I cannot let you quit our shores without a word of valediction. Your colleagues are too deeply interested to be impartial judges of your mission. But they certainly cannot be mistaken in their appreciation of the generosity and courage which could alone have induced you to undertake it. Our task in Egypt generally may not unfairly be called an impossible task, and with the impossible no man can successfully contend. But we are well satisfied that whatever is possible, you will achieve; whatever judgment, experience, firmness, gentleness can do, will be done. Our expectations from the nature of the case must be moderate; but be assured, they will not be the measure of our gratitude. All good go with you.

Lord Northbrook's report when in due time it came, engaged the prime minister's anxious consideration, but it could not be carried further. What the Powers might agree to, parliament would not look at. The situation was one of the utmost delicacy and danger, as anybody who is aware of the diplomatic embarrassments of it knows. An agreement [pg 122] with France about the Suez Canal came to nothing. A conference upon finance came to nothing. Bismarck was out of humour with England, partly from his dislike of certain exalted English personages and influences at his own court, partly because it suited him that France and England should be bad friends, partly because, as he complained, whenever he tried to found a colony, we closed in upon him. He preached a sermon on do ut des, and while scouting the idea of any real differences with this country, he hinted that if we could not accommodate him in colonial questions, he might not find it in his power to accommodate us in European questions. Mr. Gladstone declared for treating every German claim in an equitable spirit, but said we had our own colonial communities to consider.

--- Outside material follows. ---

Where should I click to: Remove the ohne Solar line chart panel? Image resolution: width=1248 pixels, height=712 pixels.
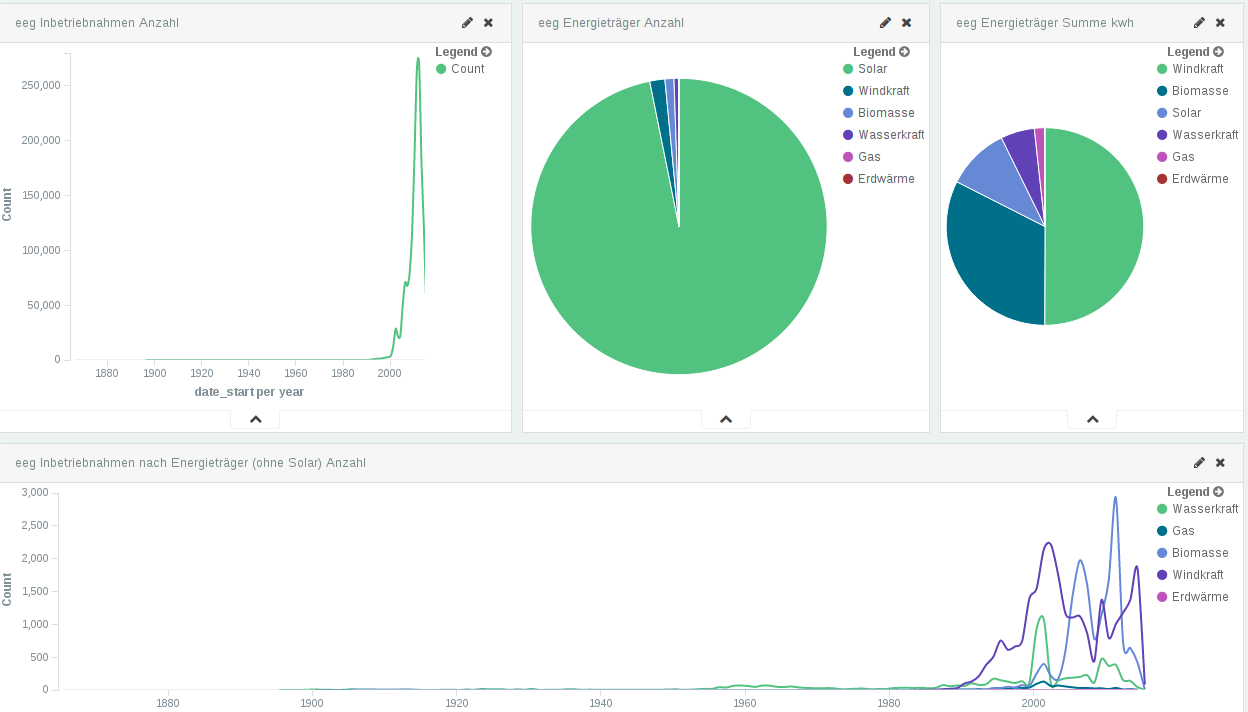(1220, 462)
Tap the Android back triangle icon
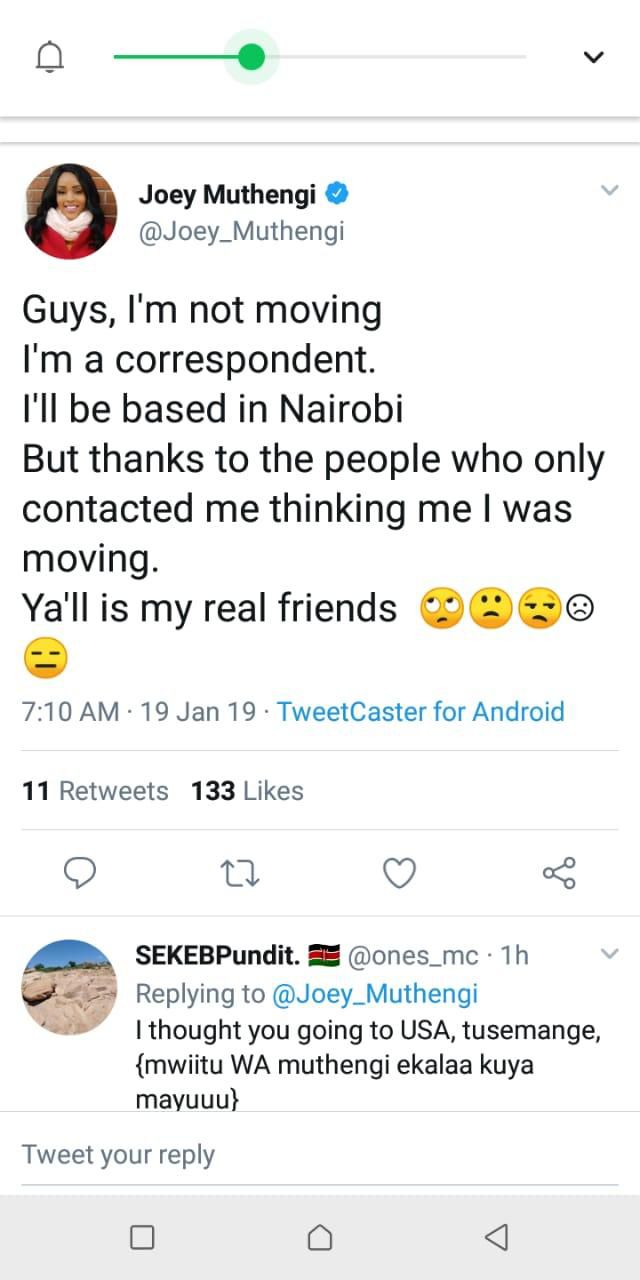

In March 1885, after negotiations that threatened to be endless, the London Convention was signed and the riddle of the financial sphinx was solved. This made possible the coming years of beneficent reform. The wonder is, says a competent observer, how in view of the indifference of most of the Powers to the welfare of Egypt and the bitter annoyance of France at our position in that country, the English government ever succeeded in inducing all the parties concerned to agree to so reasonable an arrangement.73

Meanwhile, as we shall see all too soon, the question of Egypt proper, as it was then called, had brought up the question of the Soudan, and with it an incident that made what Mr. Gladstone called “the blackest day since the Phœnix Park.” In 1884 the government still seemed prosperous. The ordinary human tendency to croak never dies, especially in the politics of party. Men talked of humiliation abroad, ruin at home, agricultural interests doomed, trade at a standstill—calamities all obviously due to a government without spirit, and a majority with no independence. But then humiliation, to be sure, only meant jealousy in other countries because we declined to put ourselves in the wrong, and to be hoodwinked into unwise alliances. Ruin only meant reform without revolution. Doom meant an inappreciable falling off in the vast volume of our trade.

[pg 123]

Chapter VIII. Reform. (1884)

Decision by majorities is as much an expedient as lighting by gas. In adopting it as a rule, we are not realising perfection, but bowing to an imperfection. It has the great merit of avoiding, and that by a test perfectly definite, the last resort to violence; and of making force itself the servant instead of the master of authority. But our country rejoices in the belief that she does not decide all things by majorities.—Gladstone (1858).

I

“The word procedure,” said Mr. Gladstone to a club of young political missionaries in 1884, “has in it something homely, and it is difficult for any one, except those who pass their lives within the walls of parliament, to understand how vital and urgent a truth it is, that there is no more urgent demand, there is no aim or purpose more absolutely essential to the future victories and the future efficiency of the House of Commons, than that it should effect, with the support of the nation—for it can be effected in no other way—some great reform in the matter of its procedure.” He spoke further of the “absolute and daily-growing necessity of what I will describe as a great internal reform of the House of Commons, quite distinct from that reform beyond its doors on which our hearts are at present especially set.” Reform from within and reform from without were the two tasks, neither of them other than difficult in themselves and both made supremely difficult by the extraordinary spirit of faction at that time animating the minority. The internal reform had been made necessary, as Mr. Gladstone expressed it, by systematised obstruction, based upon the abuse of ancient and generous rules, under which system the House of Commons “becomes more and more the slave of some of the poorest [pg 124] and most insignificant among its members.” Forty years before he told the provost of Oriel, “The forms of parliament are little more than a mature expression of the principles of justice in their application to the proceedings of deliberative bodies, having it for their object to secure freedom and reflection, and well fitted to attain that object.” These high ideals had been gradually lowered, for Mr. Parnell had found out that the rules which had for their object the security of freedom and reflection, could be still more effectually wrested to objects the very opposite.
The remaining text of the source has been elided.